Laws for Motorists Around Bicyclists

  • Any driver of any vehicle overtaking a bicycle, electric personal assistive mobility device, electric power-assisted bicycle, moped, animal, or animal-drawn vehicle proceeding in the same direction shall pass at a reasonable speed at least two feet t the left of the overtaken bicycle, electric personal assistive mobility device, electric power-assisted bicycle, moped, animal, or animal-drawn vehicle and shall not again proceed to the right side of the highway until safely clear of such overtaken bicycle, electric personal assistive mobility device, electric power-assisted bicycle, moped, animal, or animal-drawn vehicle.

Laws for Bicyclists

  • Every person riding a bicycle on a highway shall be subject to the provisions of the Code of Virginia section on motor vehicles and shall have the rights and duties applicable to the driver of a vehicle unless a provision clearly indicates otherwise.
  • A right turn may be signaled with the right arm. The signals do not have to be given continuously if both hands are needed to control the bicycle. Bicyclists may make left turns as either motorists or as pedestrians do. To make a pedestrian left turn, the bicyclist should continue straight across the intersecting road staying as close as is practicable to the right edge of the roadway until they reach the far corner. At the corner they should turn left and obey the traffic signals before proceeding as usual. Bicyclists may also dismount and walk in the crosswalks of the two intersecting roads. If traffic control devices specify the method of crossings, these directions must be followed.

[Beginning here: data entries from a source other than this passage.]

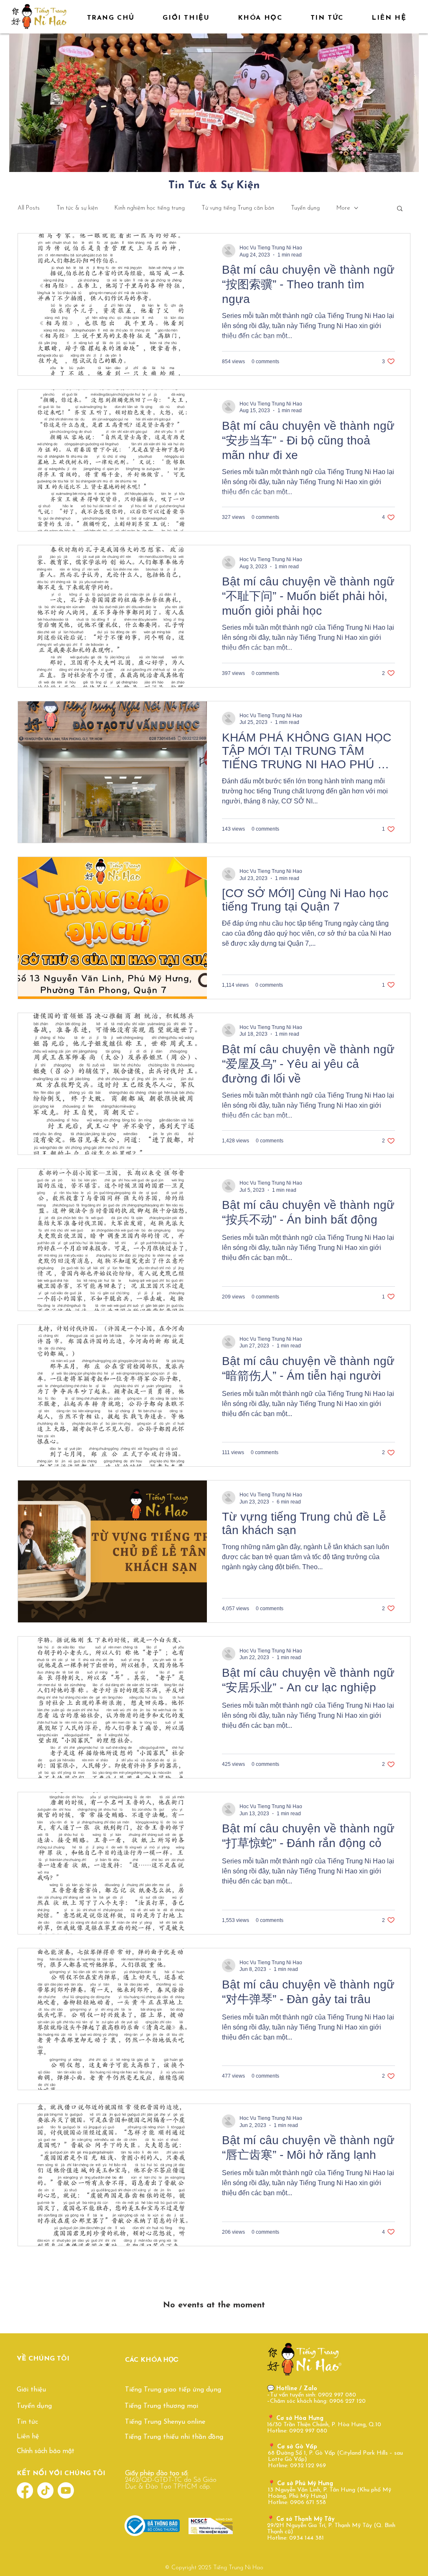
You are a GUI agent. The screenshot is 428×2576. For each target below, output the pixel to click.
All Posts (29, 208)
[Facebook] (25, 2490)
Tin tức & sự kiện (77, 208)
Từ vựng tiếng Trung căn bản (237, 208)
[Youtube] (66, 2490)
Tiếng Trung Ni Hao (238, 2568)
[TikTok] (45, 2490)
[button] (400, 209)
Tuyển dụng (305, 208)
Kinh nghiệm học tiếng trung (150, 208)
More (343, 208)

Please refer to the examples shown here:
    Virginia Bike Turning
  • Any person operating a bicycle, electric personal assistive mobility device, electric power-assisted bicycle, or moped on a roadway at less than the normal speed of traffic at the time and place under conditions then existing shall ride as close as safely practicable to the right curb or edge of the roadway, except under any of the following circumstances:
    • When overtaking and passing another vehicle proceeding in the same direction;
    • When preparing for a left turn at an intersection or into a private road or driveway;
    • When reasonably necessary to avoid conditions including, but not limited to, fixed or moving objects, parked or moving vehicles, pedestrians, animals, surface hazards, or substandard width lanes that make it unsafe to continue along the right curb or edge;
    • When avoiding riding in a lane that must turn or diverge to the right; and
    • When riding upon a one-way road or highway, a person may also ride as near the left-hand curb or edge of such roadway as safely practicable.

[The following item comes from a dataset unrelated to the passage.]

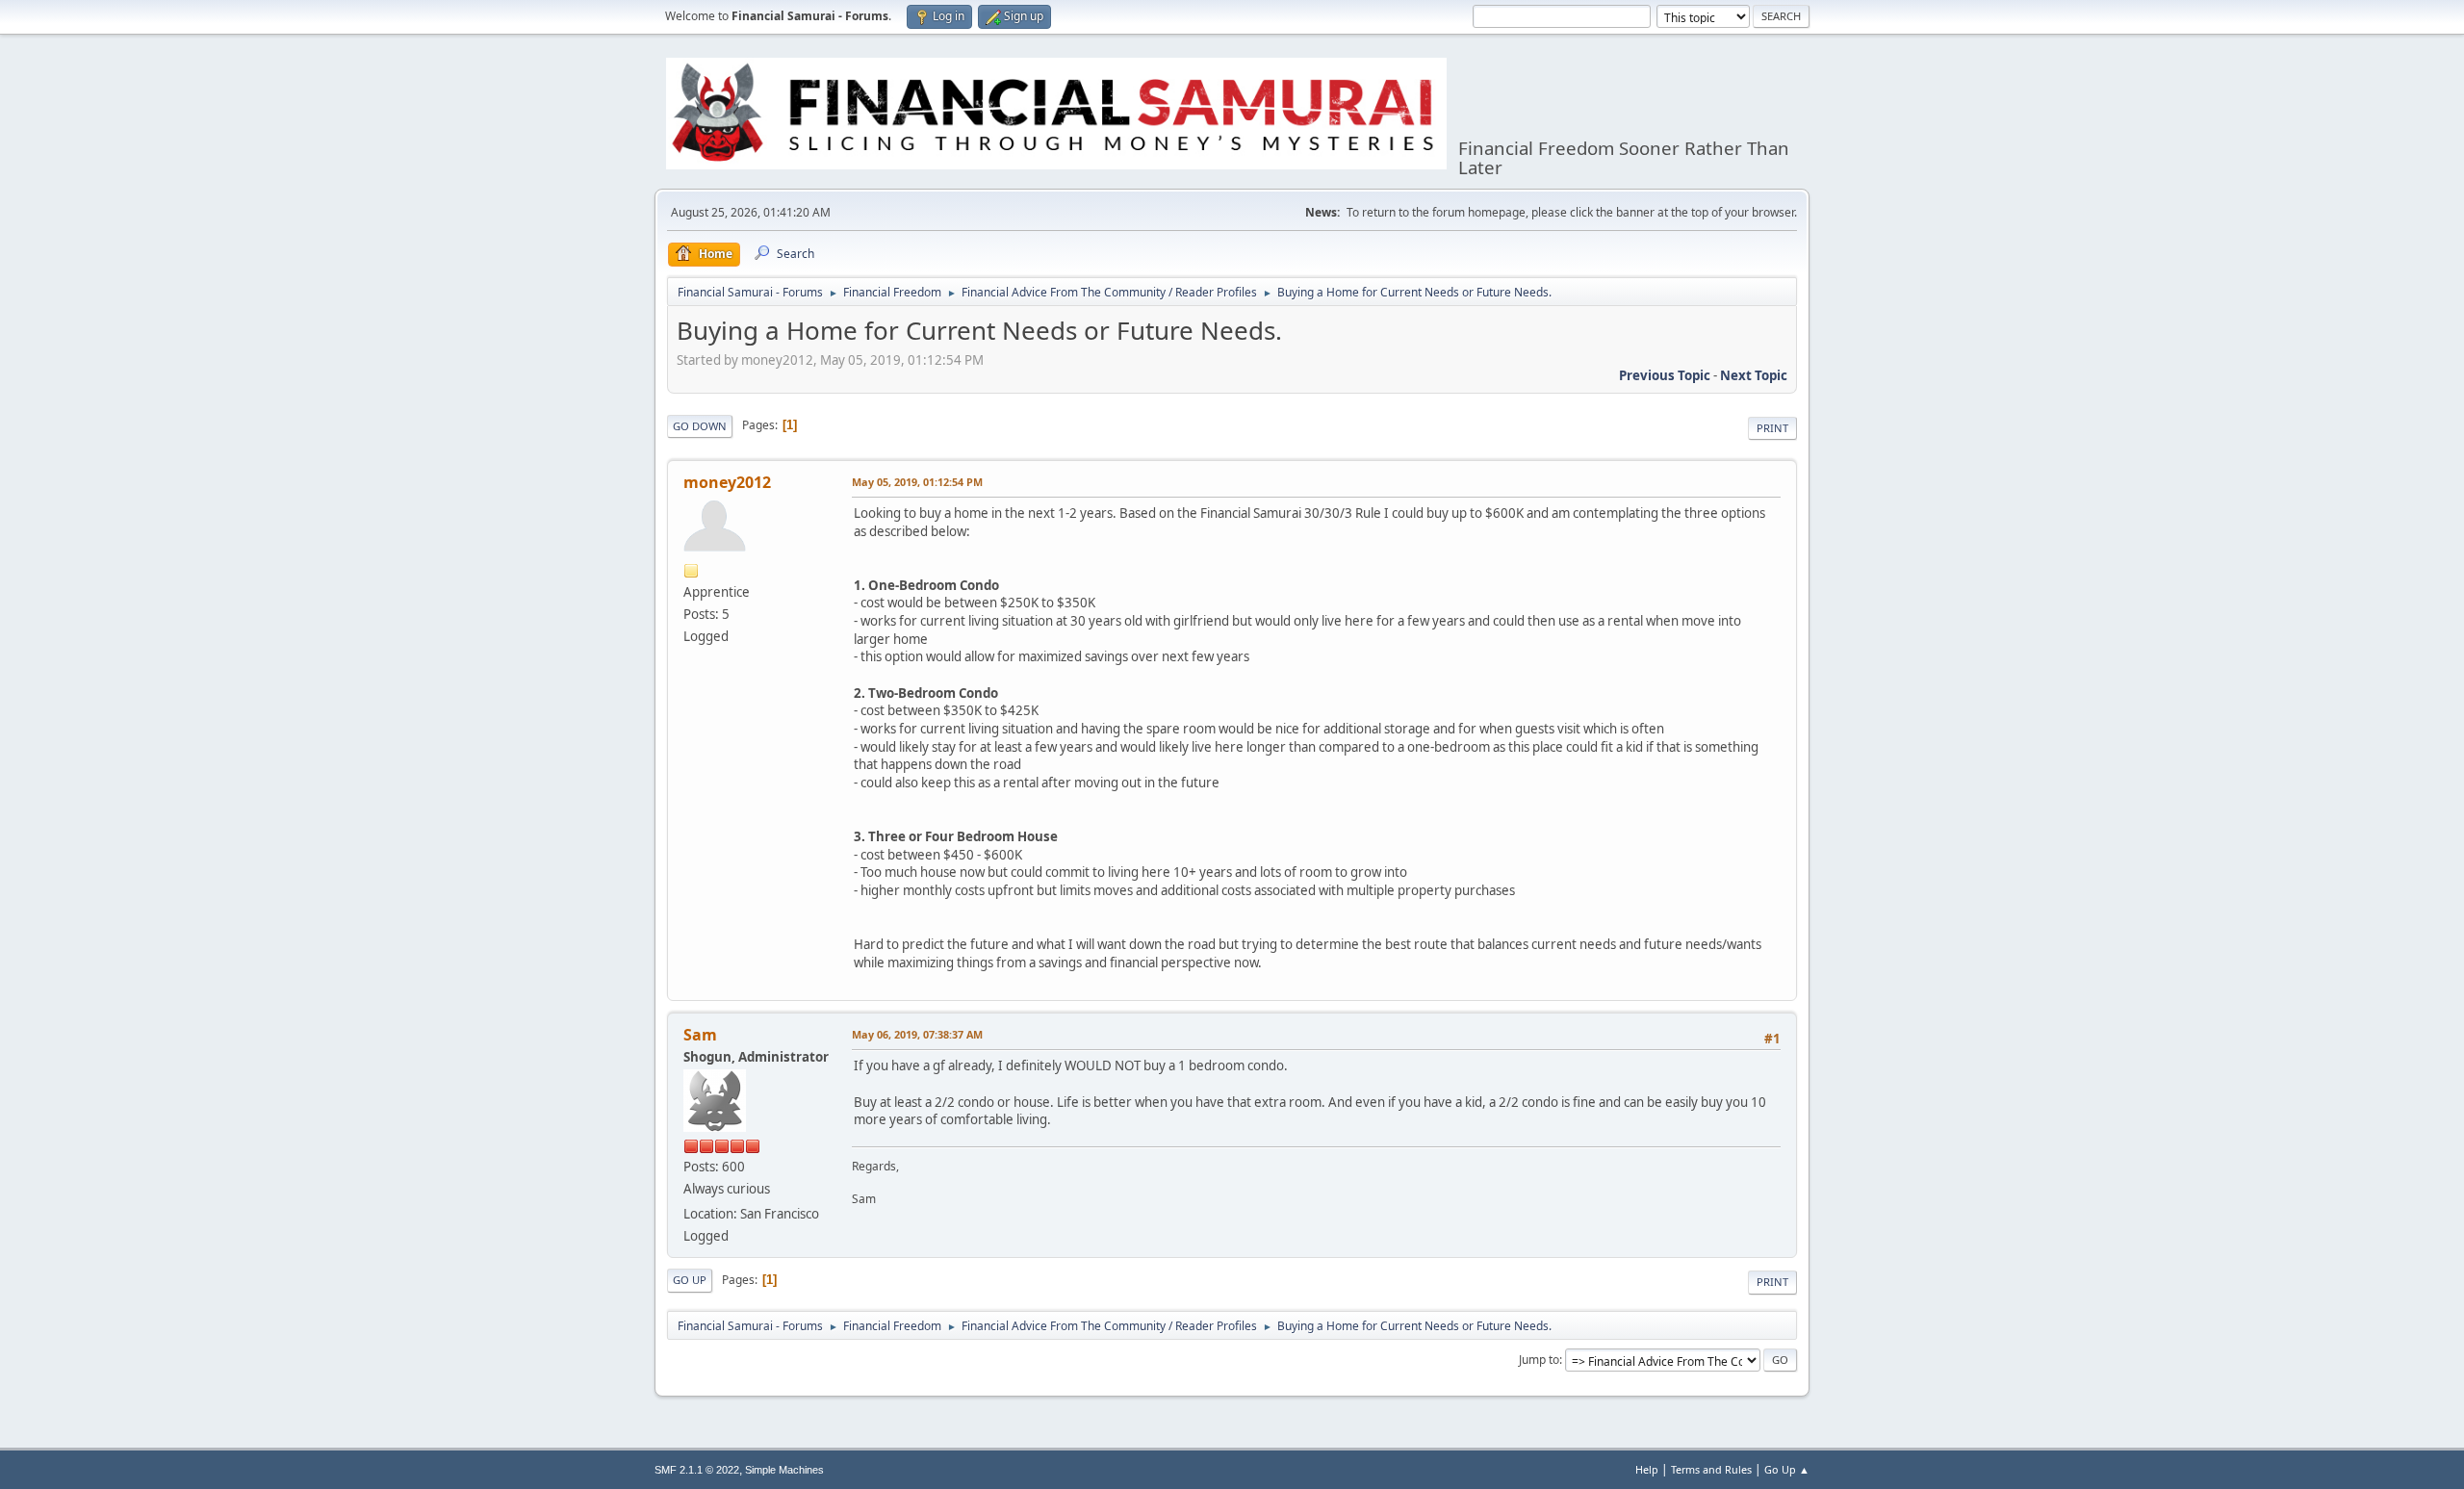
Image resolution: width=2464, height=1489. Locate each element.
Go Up (689, 1279)
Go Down (700, 426)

  • For purposes of the Code of Virginia, a "substandard width lane" is a lane too narrow for a bicycle, electric personal assistive mobility device, electric power-assisted bicycle, motorized skateboard or scooter, or moped and another vehicle to pass safely side by side within the lane.
  • Persons riding bicycles, electric personal assistive mobility devices, or electric power-assisted bicycles on a highway shall not ride more than two abreast. Persons riding two abreast shall not impede the normal and reasonable movement of traffic, shall move into a single file formation as quickly as is practicable when being overtaken from the rear by a faster moving vehicle, and, on a laned roadway, shall ride in a single lane.
  • Any person who owns a bicycle, electric personal assistive mobility device, or electric power-assisted bicycle may register its serial number with the local law-enforcement agency of the political subdivision in which such person resides.